• Task objective
The needed output is the run of lines below from the one containing "Click the zoom" through the one containing "Viewport: 543px width, 392px height.", copied exactly and free of pictures.

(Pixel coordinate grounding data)
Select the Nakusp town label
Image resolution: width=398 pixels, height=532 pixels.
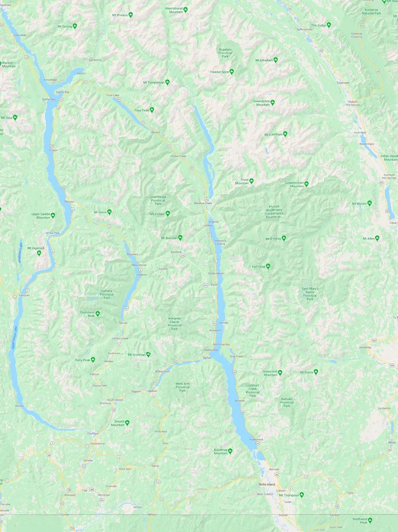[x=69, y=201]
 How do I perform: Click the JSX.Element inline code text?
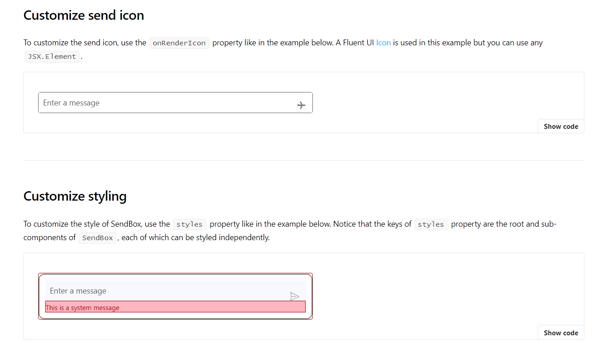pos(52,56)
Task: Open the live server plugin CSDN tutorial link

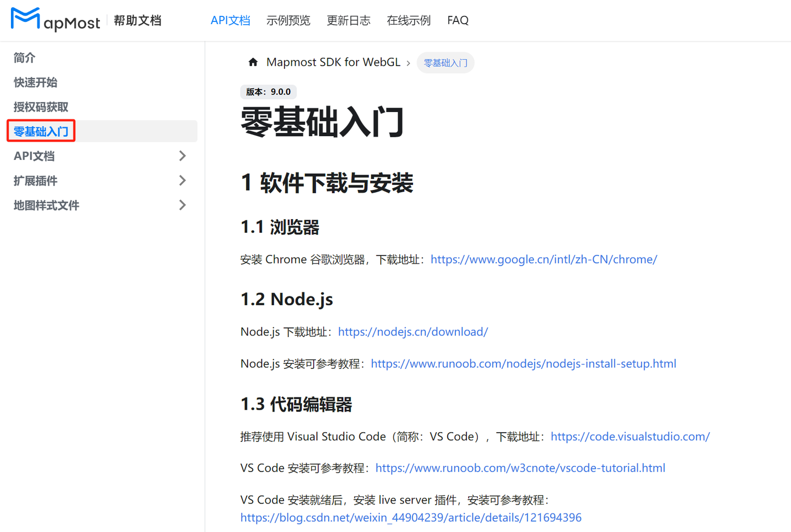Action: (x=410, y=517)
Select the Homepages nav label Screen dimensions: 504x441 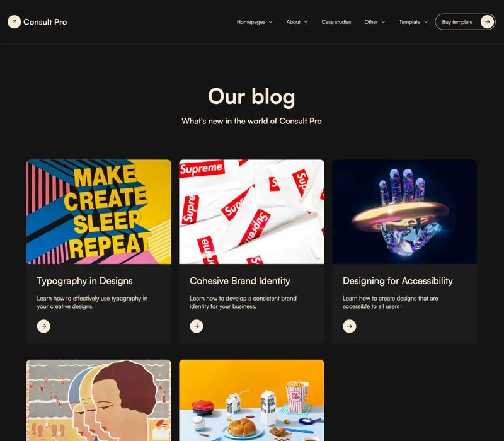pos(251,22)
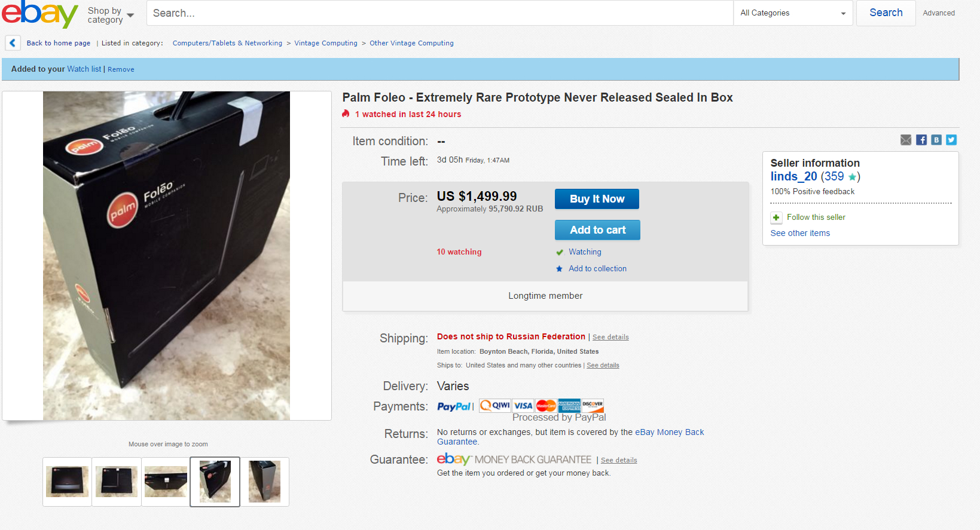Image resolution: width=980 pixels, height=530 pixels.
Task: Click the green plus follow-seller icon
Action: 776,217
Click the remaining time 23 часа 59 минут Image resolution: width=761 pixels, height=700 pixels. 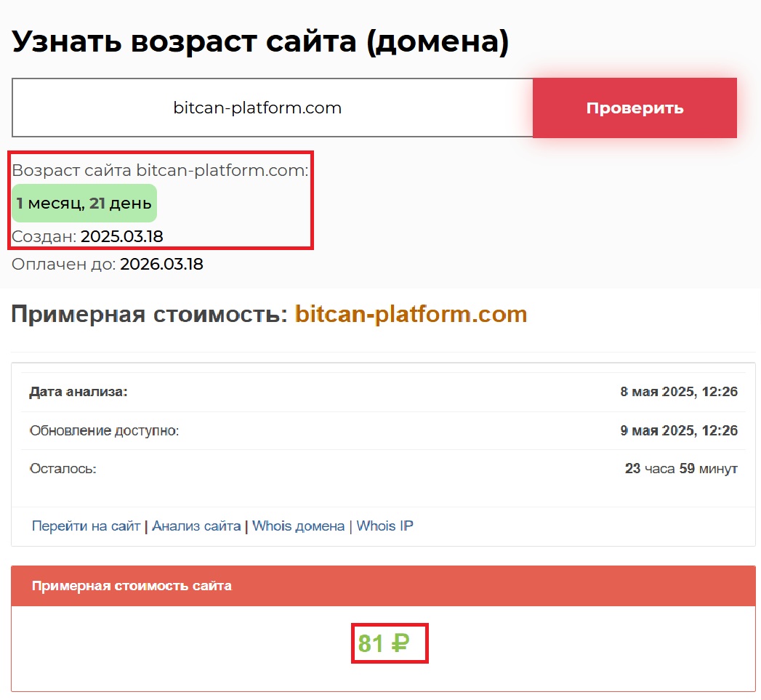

---

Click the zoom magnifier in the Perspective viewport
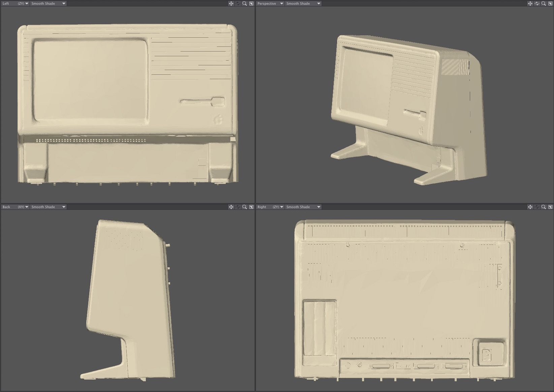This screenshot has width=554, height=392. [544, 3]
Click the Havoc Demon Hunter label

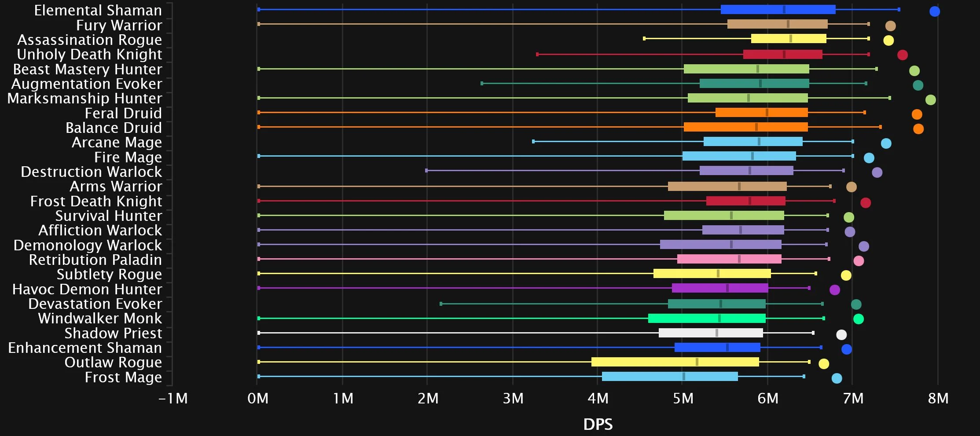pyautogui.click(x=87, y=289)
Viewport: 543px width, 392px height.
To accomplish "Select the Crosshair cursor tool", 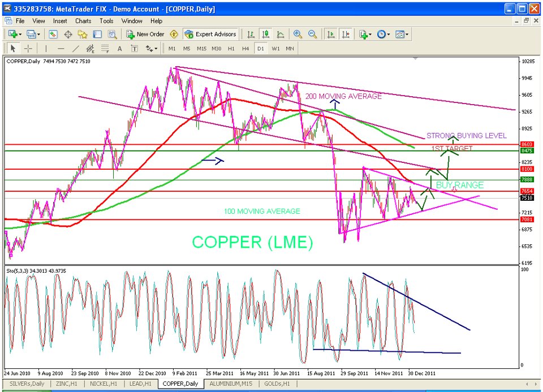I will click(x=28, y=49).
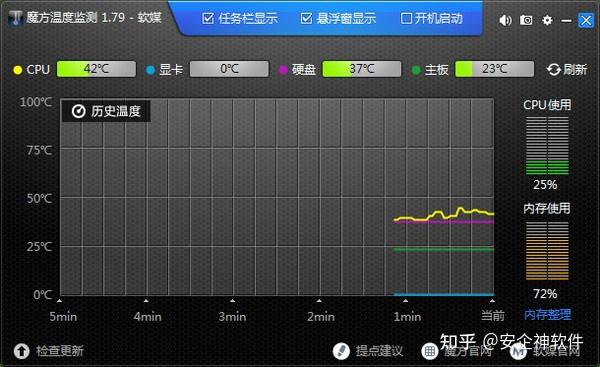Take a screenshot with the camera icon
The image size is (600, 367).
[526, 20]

• Solution for this problem
Click the zoom magnifier in the Perspective viewport
This screenshot has width=554, height=392. [544, 3]
Click the Havoc Demon Hunter label

pyautogui.click(x=87, y=289)
Viewport: 543px width, 392px height.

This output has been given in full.